EXTRACT:
[START]

This disclosure relates to systems and methods associated with a replenishable receptacle for tagger and/or tracer material in a wellbore.

Regulatory authorities and energy companies often require quantification of production and allocation of remaining reserves by producing zone for individual reservoirs and/or fields. For oil and gas wells producing from multiple zones, this is performed by reservoir monitoring through production logging and interventions into a producing well, or by incorporation of permanent instrumentation in the wellbore. More contemporary techniques to monitor production include use of tagging and/or tracer technologies (e.g., chemical, radioactive, and/or other technologies).

Performing production logs on high-rate subsea gas wells using existing techniques can be problematic. For example, the maximum rate that can be measured with a production logging tool during a well intervention may be much less than the normal well flow rates during production, rendering the acquired data questionable. Furthermore, using permanent down-hole flow measurement instrumentation can add to rig-time and complexity of a well completion, may detract from well reliability and integrity due to use of controls lines, may impede overall production rates by reducing the production inner diameter, and may present uncertainty as to the reliability of installed instrumentation at elevated levels of vibration, pressure, and temperature. As to existing tagging and tracer technology, it has a limited lifetime (e.g., one to two years) and thus cannot be expected to operate for the entire duration of the well life.

[END]

BRIEF A:
Answer from the passage on wellbore monitoring:
(i) For oil and gas wells producing from multiple zones, by what two means is reservoir monitoring performed?
(ii) On what kind of wells can performing production logs with existing techniques be problematic?
(iii) What example lifetime does the passage give for existing tagging and tracer technology?
BRIEF B: Convert the records from the line with "Where should I" to the line with "Looking at the screenshot, I should pos(127,227)." into a two-column CSV with the columns request and answer. Use one row per request, put each field in quotes and replace line breaks with spaces.
The passage and the records that follow are unrelated to each other.

EXTRACTED MATERIAL:
[START]

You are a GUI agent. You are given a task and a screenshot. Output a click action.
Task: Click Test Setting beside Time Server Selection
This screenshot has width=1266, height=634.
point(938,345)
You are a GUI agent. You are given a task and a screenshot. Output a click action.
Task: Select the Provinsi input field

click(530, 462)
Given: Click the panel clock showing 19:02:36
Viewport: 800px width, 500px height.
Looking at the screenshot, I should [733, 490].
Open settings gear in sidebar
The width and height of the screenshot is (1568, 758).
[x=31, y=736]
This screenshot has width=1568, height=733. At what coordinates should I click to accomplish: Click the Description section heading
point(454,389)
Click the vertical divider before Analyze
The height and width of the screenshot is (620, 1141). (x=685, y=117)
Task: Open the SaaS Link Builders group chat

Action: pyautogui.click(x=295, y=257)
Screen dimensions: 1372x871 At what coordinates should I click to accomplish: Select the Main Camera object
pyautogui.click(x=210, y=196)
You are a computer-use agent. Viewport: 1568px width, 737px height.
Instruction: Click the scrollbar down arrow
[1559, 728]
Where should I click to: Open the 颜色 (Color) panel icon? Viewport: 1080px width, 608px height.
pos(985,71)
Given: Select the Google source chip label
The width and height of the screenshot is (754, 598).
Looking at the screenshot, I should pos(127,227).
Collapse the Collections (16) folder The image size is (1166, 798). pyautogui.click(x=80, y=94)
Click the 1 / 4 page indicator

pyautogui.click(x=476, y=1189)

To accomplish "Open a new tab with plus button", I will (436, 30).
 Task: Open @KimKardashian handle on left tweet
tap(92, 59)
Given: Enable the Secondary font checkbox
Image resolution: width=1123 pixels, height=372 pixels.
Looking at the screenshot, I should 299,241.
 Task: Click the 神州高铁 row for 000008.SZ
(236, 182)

[END]

EXERCISE RESPONSE A:
(i) Production logging and interventions into a producing well, or permanent instrumentation in the wellbore.
(ii) High-rate subsea gas wells.
(iii) One to two years.

EXERCISE RESPONSE B:
request,answer
"Where should I click to: Open the 颜色 (Color) panel icon? Viewport: 1080px width, 608px height.","pos(985,71)"
"Given: Select the Google source chip label The width and height of the screenshot is (754, 598).","Looking at the screenshot, I should pos(127,227)."